# EDA Part 1: Introduction

In this section, we conduct an exploratory data analysis of the CBIS-DDSM dataset with several goals in mind:

1. Maximize insight into the data and the factors that influence screening results in the CBIS-DDSM dataset.
2. Assess the quality of the digital mammography in the CBIS-DDSM dataset.
3. Select optimal methods and parameters for preprocessing tasks such as denoising and artifact removal.

```{table}
:name: eda_vars
| Variable          | Section | Definition                                                              |
|-------------------|---------|-------------------------------------------------------------------------|
| patient_id        | Case    | Identifier for each patient                                             |
| mmg_id            | Case    | Identifier for each mammogram                                           |
| breast_density    | Case    | BI-RADS categorization of the amount of fibroglandular tissue (FGT)     |
| laterality        | Case    | Left or right breast                                                    |
| image_view        | Case    | Craniocaudal (CC) or Mediolateral Oblique (MLO) view                    |
| abnormality_id    | Case    | The number of abnormality in the mammogram.                             |
| abnormality_type  | Case    | Either calcification or mass                                            |
| calc_type         | Case    | Calcification type (when applicable)                                    |
| calc_distribution | Case    | Calcification distribution (when applicable)                            |
| assessment        | Case    | BI-RADS assessment in [0,5]                                             |
| pathology         | Case    | Either 'BENIGN, 'BENIGN_WITHOUT_CALLBACK', or 'MALIGNANT'               |
| subtlety          | Case    | Indication of reading difficulty from 0 - highly subtle to 5 - obvious. |
| mass_shape        | Case    | Shape of the mass such as round, oval, lobular, or irregular            |
| mass_margins      | Case    | The feature that separates the mass from adjacent breast parenchyma.    |
| cancer            | Case    | Either True (Malignant) or False (Benign)                               |
| bit_depth         | Image   | Number of bits representing a pixel value.
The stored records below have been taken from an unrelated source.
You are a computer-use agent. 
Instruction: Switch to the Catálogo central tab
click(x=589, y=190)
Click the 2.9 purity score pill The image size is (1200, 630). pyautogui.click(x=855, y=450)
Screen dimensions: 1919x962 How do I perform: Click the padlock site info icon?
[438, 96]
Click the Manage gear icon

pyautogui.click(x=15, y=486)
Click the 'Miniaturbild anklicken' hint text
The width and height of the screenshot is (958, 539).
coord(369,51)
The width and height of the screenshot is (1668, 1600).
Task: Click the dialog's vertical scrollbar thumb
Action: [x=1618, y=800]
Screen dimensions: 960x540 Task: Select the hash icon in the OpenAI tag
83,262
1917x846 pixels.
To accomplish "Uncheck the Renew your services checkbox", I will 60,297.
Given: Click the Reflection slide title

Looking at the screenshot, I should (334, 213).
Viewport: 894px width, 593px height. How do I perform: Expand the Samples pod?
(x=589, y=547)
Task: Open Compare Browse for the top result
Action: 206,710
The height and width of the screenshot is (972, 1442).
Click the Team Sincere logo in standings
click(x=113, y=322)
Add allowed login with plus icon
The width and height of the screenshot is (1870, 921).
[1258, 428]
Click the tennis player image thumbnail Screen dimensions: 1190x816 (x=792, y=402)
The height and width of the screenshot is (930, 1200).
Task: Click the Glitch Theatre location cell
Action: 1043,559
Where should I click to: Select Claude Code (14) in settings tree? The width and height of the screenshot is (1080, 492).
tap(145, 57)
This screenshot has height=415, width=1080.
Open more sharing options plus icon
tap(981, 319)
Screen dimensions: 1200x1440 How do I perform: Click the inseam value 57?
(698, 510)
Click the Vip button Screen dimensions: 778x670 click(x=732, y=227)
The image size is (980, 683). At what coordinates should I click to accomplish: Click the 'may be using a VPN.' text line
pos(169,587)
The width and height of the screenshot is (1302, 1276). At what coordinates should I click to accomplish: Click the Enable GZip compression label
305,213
Either 8 or 16               |
| rows              | Image   | Number of rows in the image                                             |
| cols              | Image   | Number of columns in the image                                          |
| aspect_ratio      | Image   | Ratio of the image width to height.                                     |
| size              | Image   | Product of image width and height                                       |
| min_pixel_value   | Image   | Minimum pixel value                                                     |
| max_pixel_value   | Image   | Maximum pixel value                                                     |
| mean_pixel_value  | Image   | Average pixel value                                                     |
| std_pixel_value   | Image   | Standard deviation of pixel values                                      |
```

The exploratory data analysis will include the case and image variables listed in {numref}`eda_vars` and will be structured as follows:

{numref}`eda2` explores the case metadata for insights into screening and diagnosis of calcification and mass abnormalities in the dataset. {numref}`eda3` examines the quality and characteristics of the CBIS-DDSM images vis-à-vis abnormality type and morphological features of calcifications and masses. Finally, {numref}`eda4` evaluates methods and optimal parameter settings for preprocessing tasks such as denoising and artifact removal.